» Texte à lire
################
Librairie : Céleste Albaret, Monsieur Proust

Me voici au rendez-vous librairie, même si ces quinze derniers jours je n’ai eu le courage de n’ouvrir que quelques magazines. Voici le dernier livre que j’ai lu, mais pas fini, je vais vous en expliquer les raisons.

Cet ouvrage n’est pas un roman, il s’agit du témoignage de Céleste Arbelet, la gouvernante de Marcel Proust, qui a passé à ses côté les huit dernières années de la vie de l’écrivain – et les huit années où il écrivit son chef d’oeuvre.

Elle incarnait presque la seule présence auprès de lui, qui vivait désormais reclus dans son appartement du boulevard Haussmann, en proie à ses douleurs et à son asthme. Elle a longuement refusé de livrer ses souvenirs, et l’a finalement fait à l’âge de 82 ans car elle a jugé que d’autres, moins scrupuleux, avaient trop trahi sa mémoire. Ses propos ont été recueillis au cours de 70 heures d’entretien avec Georges Belmont qui a été frappé par sa franchise.
################
» Données fournies

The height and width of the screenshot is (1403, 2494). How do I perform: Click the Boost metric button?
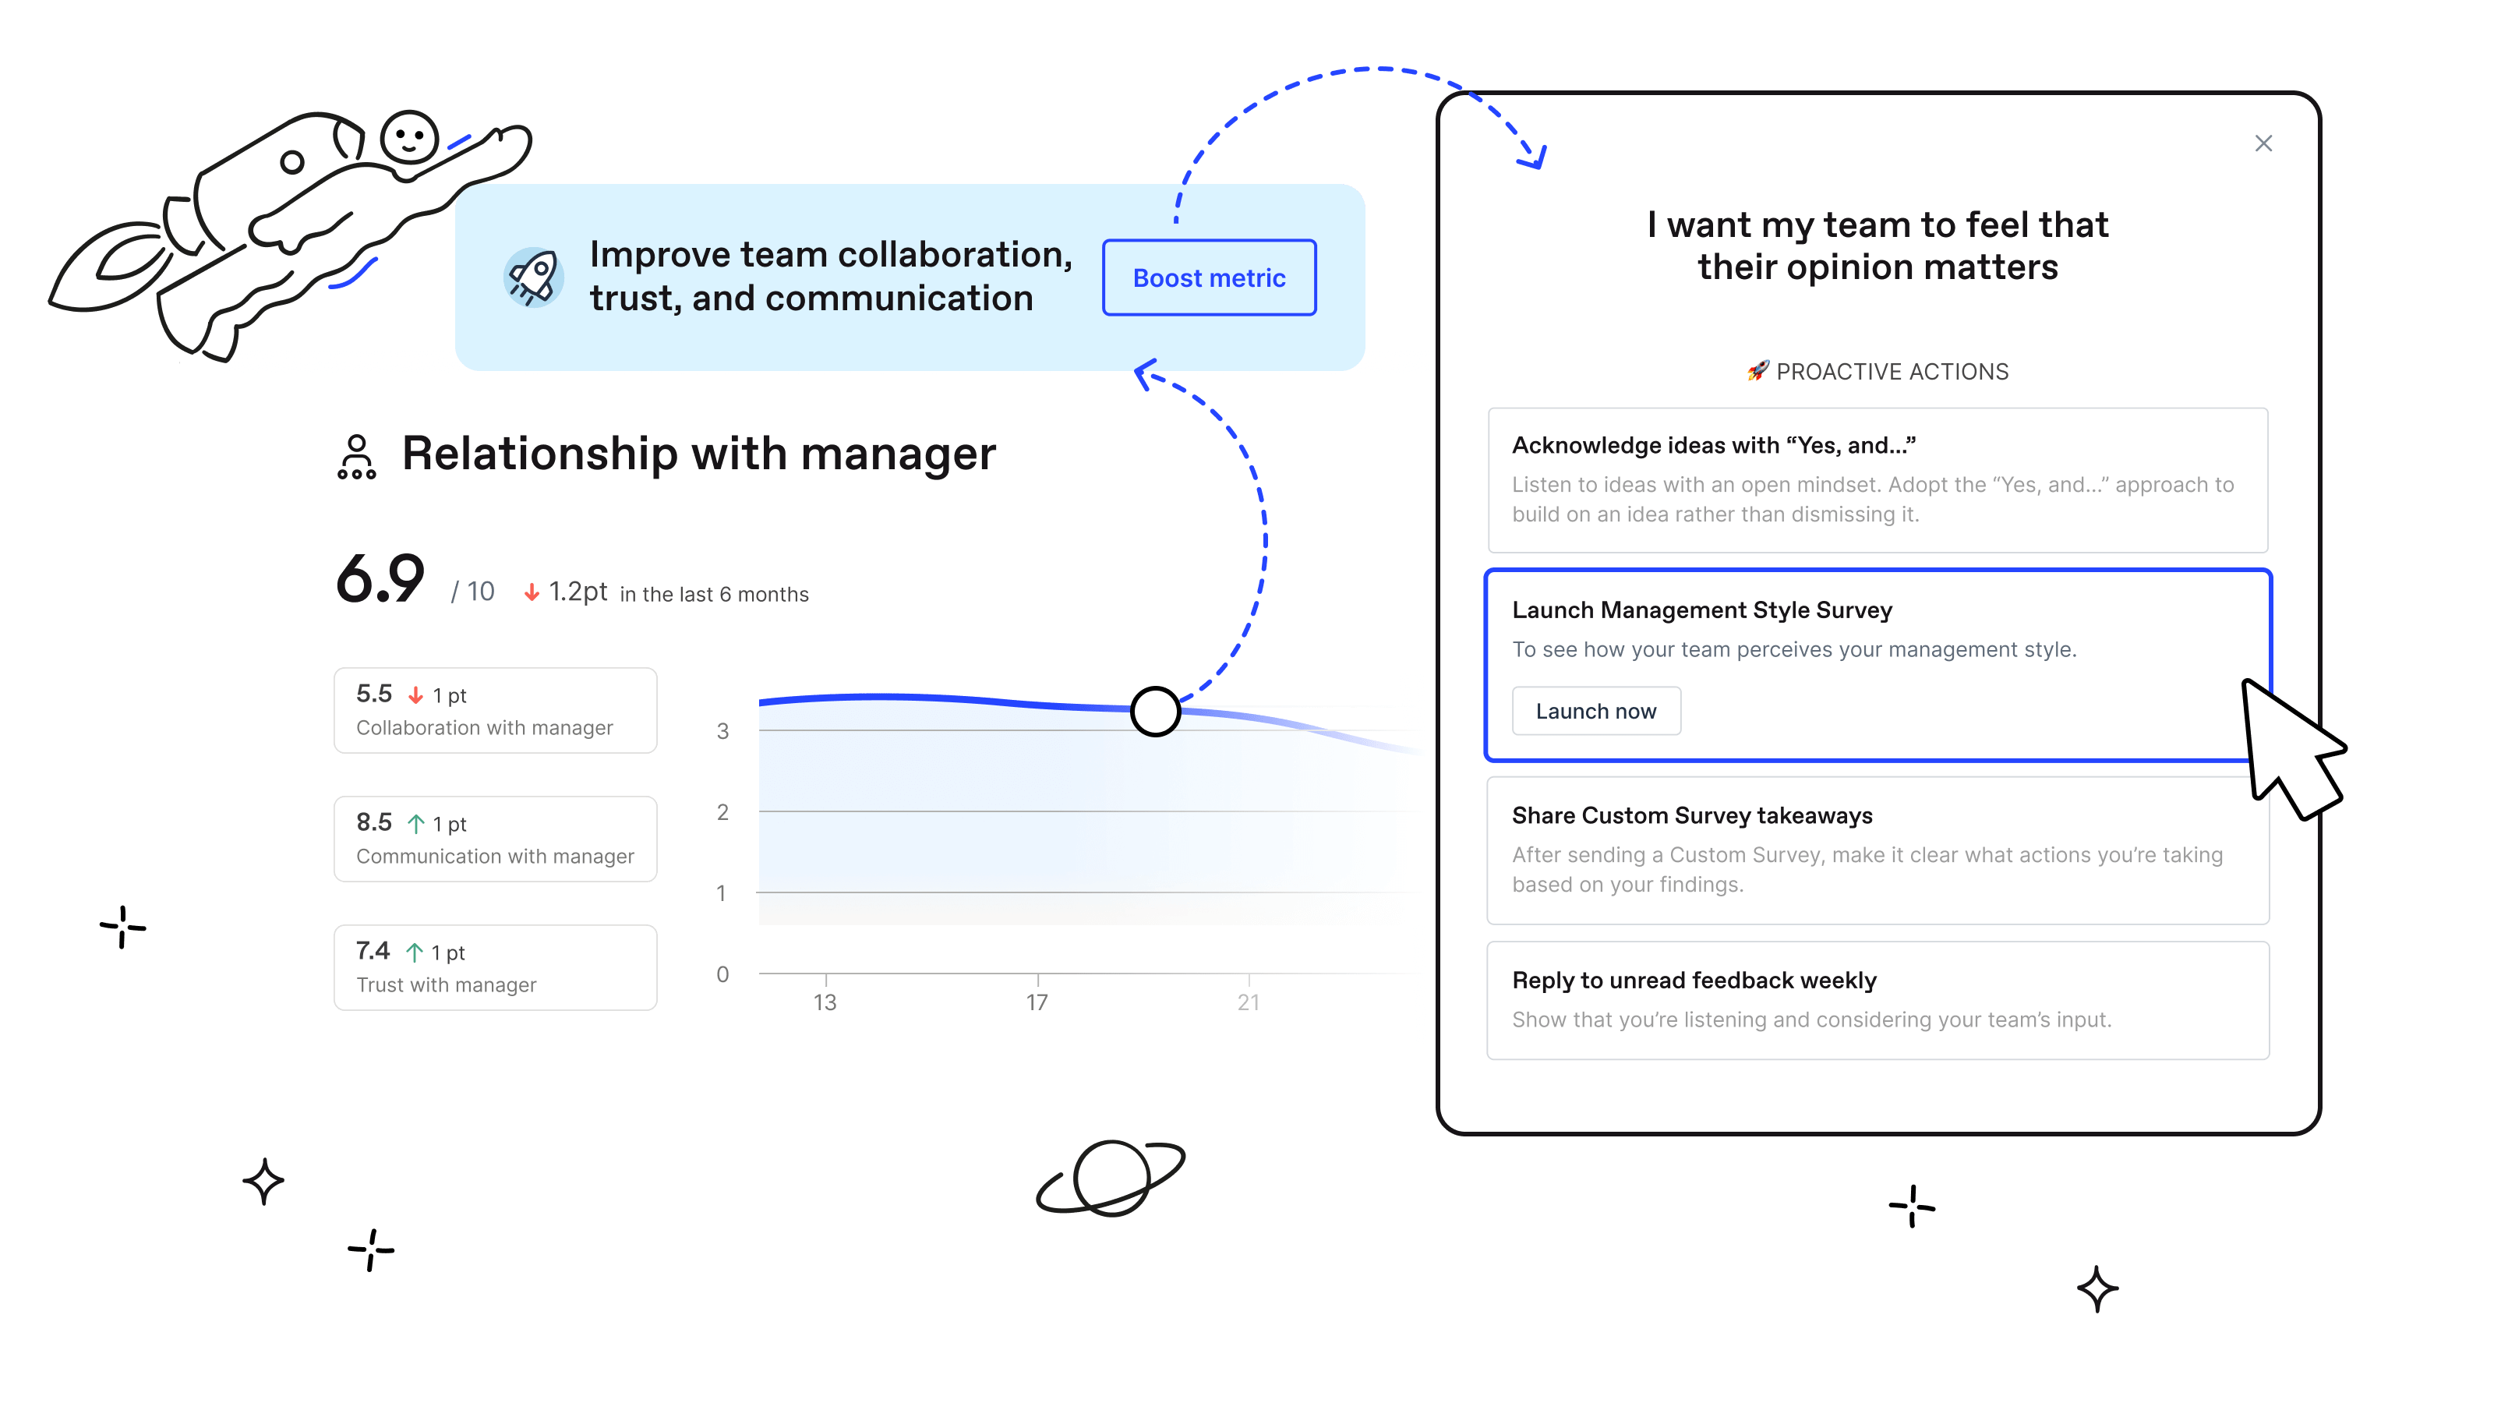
################
» Consigne
Relevez dans le texte à lire toutes les indications de temps qui comportent un nombre, dans l'ordre où elles apparaissent.

» Réponse complète
- quinze derniers jours
- huit dernières années
- huit années
- 82 ans
- 70 heures